**PASSAGE FOR REVIEW**
- - - - - - -
It's a 1994 PC, you're better off putting DOS 6.22/Win3.11 or Win95 at the latest on that. Despite what the 'system requirements' say, Win98 was really made for late Pentiums.

That said, I don't think you really have any issues per say. That machine likely has to use legacy methods for access which craters your performance. It probably doesn't support DMA and way too little RAM for 98 (they came with 8mb iirc). I would be surprised if there are any working drivers specifically for 98, you could scour archive.org and try various CDs to see if they have the drivers for your machine. I'm not sure if Gateway added every driver into those or tailored the CD for a specific machine.

If you're wanting a Win98 PC, I would pick up a Pentium II or newer. Or if you want to use this specific machine, 'downgrade' it to Win95 or DOS 6.22. You'll have a much better time with it.

Best of luck!

I just purchased a P5-90, not sure how different they are to the P5-75 , but the one I got has 16MB of RAM. I plan on installing Windows 98 on it (it has 95 pre=installed). Can I simply upgrade the RAM to let's say 128MB or is there a hardware limitation on the motherboard/chipset on these? If I can, is there a specific type of RAM that I need to use on these? I found a listing on ebay for :"28MB (2 x 64MB) DESKTOP MEMORY PC100 PC66 3.3V SDRAM 168 PIN NON-ECC DIMM RAM". Would this work?

Another thing! I know you referred to drivers being hard to find. I'm assuming the only drivers that I need to install would be the graphics card right? What other drivers do I need to hunt for the 98 counterpart?

You seem well informed about these computers, I would greatly appreciate the help. I see a lot of them in good condition actually popping up on eBay right now, I guess people are just reminiscing now about the actual simplistic style of these machines. They do look beautiful.
- - - - - - -
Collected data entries
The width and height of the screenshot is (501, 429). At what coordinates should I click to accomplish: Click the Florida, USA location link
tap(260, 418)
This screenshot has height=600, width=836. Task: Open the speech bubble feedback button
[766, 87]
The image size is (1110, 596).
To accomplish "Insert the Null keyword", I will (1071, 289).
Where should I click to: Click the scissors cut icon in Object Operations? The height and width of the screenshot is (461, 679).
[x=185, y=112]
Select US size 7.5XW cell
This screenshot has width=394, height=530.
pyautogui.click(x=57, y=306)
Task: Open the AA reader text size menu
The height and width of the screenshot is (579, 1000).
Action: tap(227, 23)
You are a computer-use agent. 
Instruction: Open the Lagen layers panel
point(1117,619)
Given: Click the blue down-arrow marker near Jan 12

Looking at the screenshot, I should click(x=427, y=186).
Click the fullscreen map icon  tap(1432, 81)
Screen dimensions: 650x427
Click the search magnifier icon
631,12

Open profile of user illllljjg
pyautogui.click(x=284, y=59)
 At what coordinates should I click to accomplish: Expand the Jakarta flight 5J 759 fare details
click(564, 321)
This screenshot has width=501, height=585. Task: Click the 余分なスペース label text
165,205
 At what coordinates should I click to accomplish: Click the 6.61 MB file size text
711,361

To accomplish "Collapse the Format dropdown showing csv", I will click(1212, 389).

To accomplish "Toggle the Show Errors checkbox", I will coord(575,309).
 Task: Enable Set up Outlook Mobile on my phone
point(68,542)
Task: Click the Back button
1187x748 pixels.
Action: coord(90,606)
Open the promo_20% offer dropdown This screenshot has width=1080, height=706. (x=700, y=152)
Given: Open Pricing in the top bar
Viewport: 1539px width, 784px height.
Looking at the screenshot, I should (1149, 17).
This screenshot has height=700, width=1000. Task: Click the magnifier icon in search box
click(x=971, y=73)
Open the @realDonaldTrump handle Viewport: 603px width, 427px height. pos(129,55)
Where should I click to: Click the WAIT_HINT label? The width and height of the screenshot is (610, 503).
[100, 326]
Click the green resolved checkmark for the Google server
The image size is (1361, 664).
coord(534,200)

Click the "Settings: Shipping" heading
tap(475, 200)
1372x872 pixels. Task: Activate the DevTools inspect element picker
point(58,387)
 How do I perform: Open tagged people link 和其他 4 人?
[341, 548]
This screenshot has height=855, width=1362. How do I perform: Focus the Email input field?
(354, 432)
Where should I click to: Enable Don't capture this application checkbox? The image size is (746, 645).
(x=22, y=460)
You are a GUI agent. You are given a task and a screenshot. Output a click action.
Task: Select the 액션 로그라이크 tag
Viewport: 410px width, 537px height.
- - - - - - -
**TASK STATEMENT**
In the discussion about putting Windows 98 on a 1994 PC, take everything from "Another thing! I" down to "do look beautiful." and swap "graphics card" for "sound card".

**TASK ANSWER**
Another thing! I know you referred to drivers being hard to find. I'm assuming the only drivers that I need to install would be the sound card right? What other drivers do I need to hunt for the 98 counterpart?

You seem well informed about these computers, I would greatly appreciate the help. I see a lot of them in good condition actually popping up on eBay right now, I guess people are just reminiscing now about the actual simplistic style of these machines. They do look beautiful.